[Stored data entries]

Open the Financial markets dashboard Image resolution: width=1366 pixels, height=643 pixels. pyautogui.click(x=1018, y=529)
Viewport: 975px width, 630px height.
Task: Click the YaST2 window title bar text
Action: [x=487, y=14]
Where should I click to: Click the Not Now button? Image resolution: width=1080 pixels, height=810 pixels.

--

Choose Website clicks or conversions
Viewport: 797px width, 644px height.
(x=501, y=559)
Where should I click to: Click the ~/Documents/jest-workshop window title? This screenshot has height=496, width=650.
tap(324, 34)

--

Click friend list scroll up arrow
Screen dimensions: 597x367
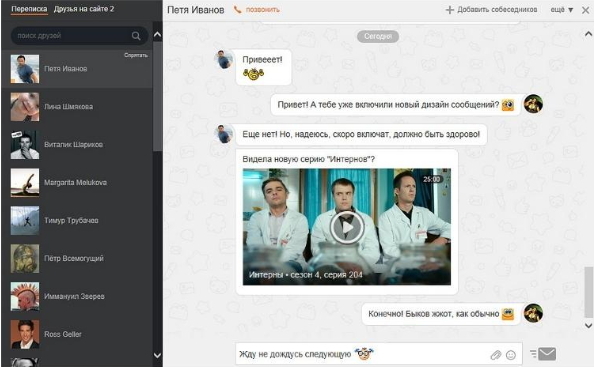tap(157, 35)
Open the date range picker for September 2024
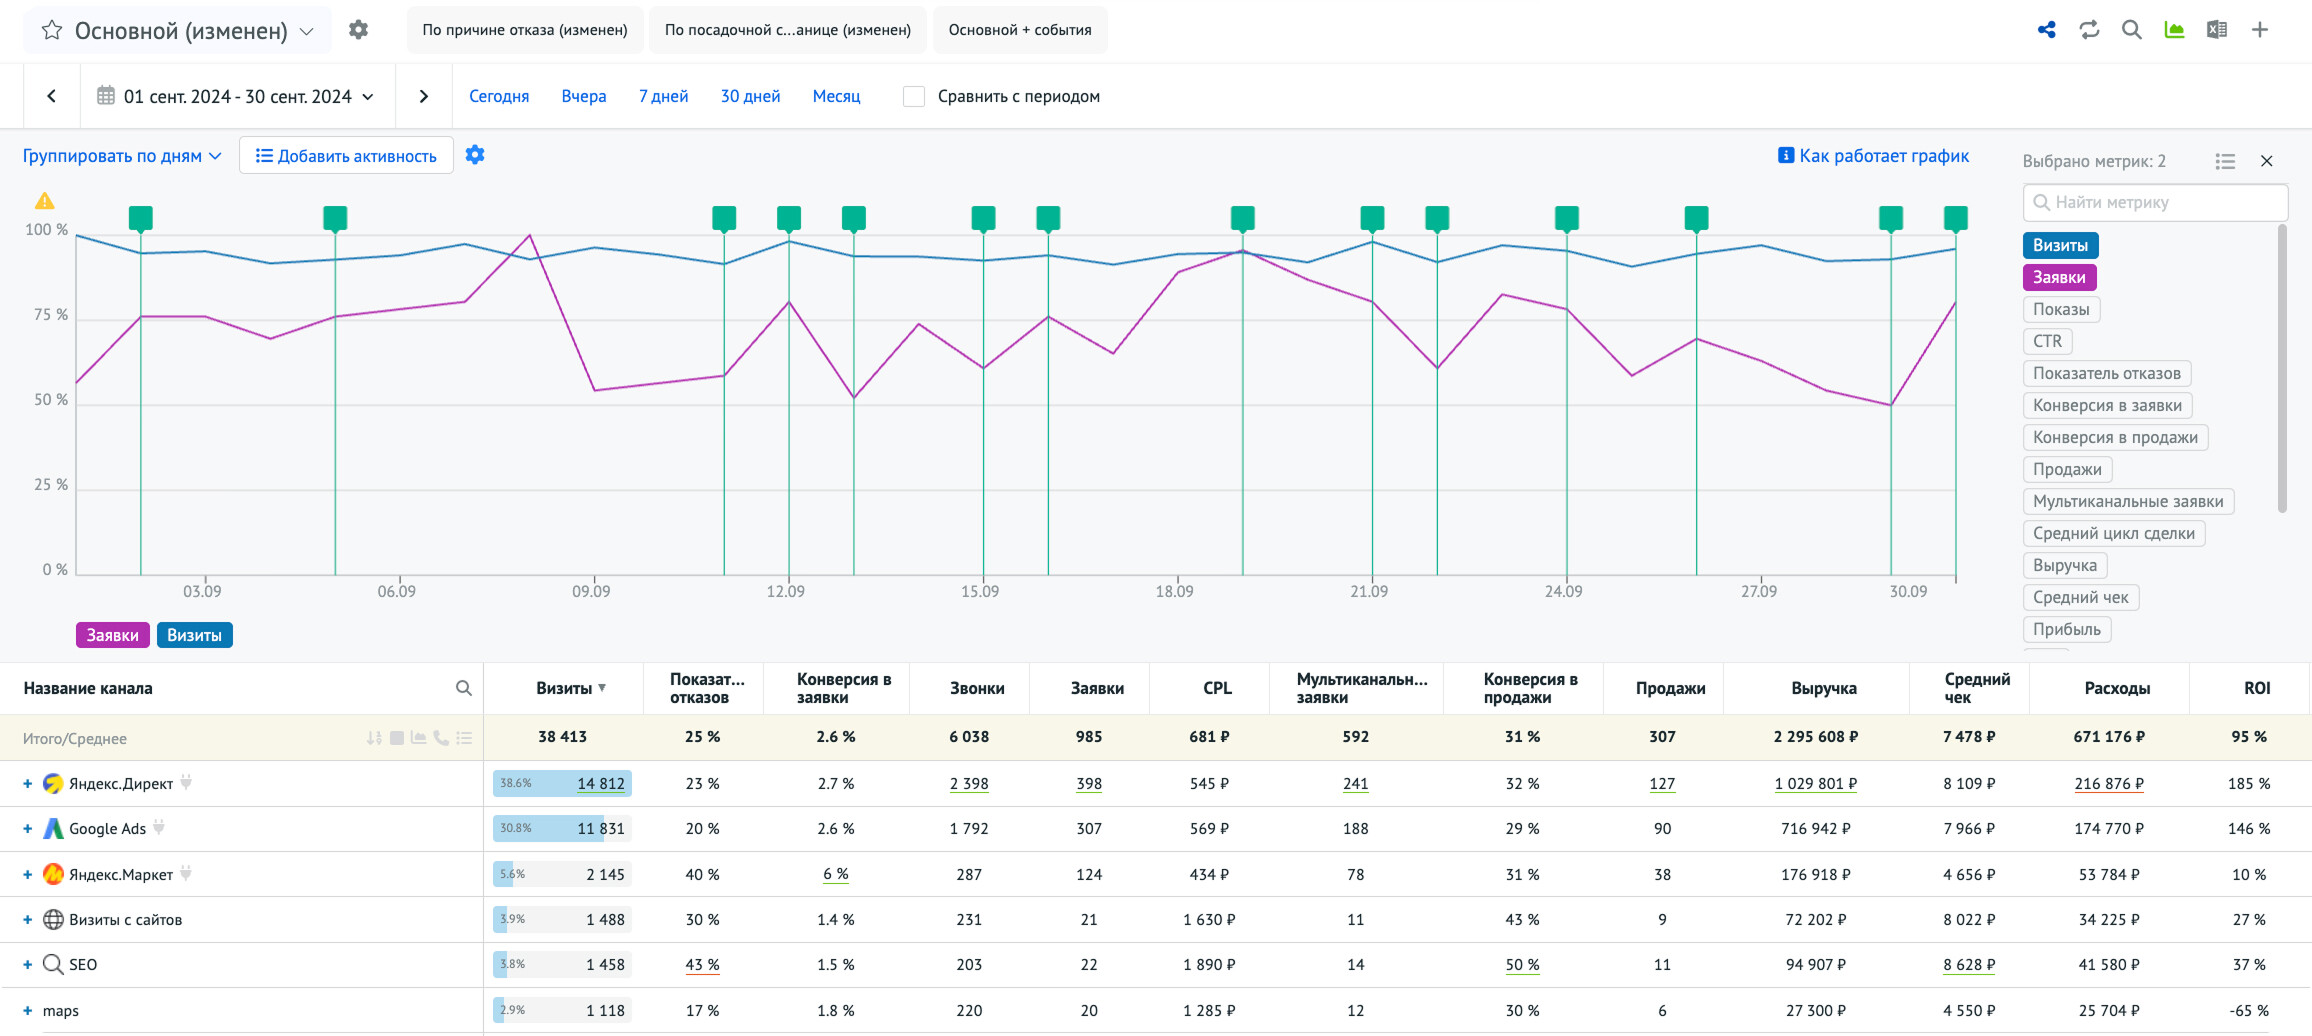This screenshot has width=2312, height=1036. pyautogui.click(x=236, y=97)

• WORK TO COMPLETE:
Working from the data above, extract solely the lines from the one containing "Open the Financial" through the one containing "Where should I click to: Click the Not", exactly as they appear, both included.

• FINISHED TASK:
Open the Financial markets dashboard Image resolution: width=1366 pixels, height=643 pixels. pyautogui.click(x=1018, y=529)
Viewport: 975px width, 630px height.
Task: Click the YaST2 window title bar text
Action: [x=487, y=14]
Where should I click to: Click the Not Now button? Image resolution: width=1080 pixels, height=810 pixels.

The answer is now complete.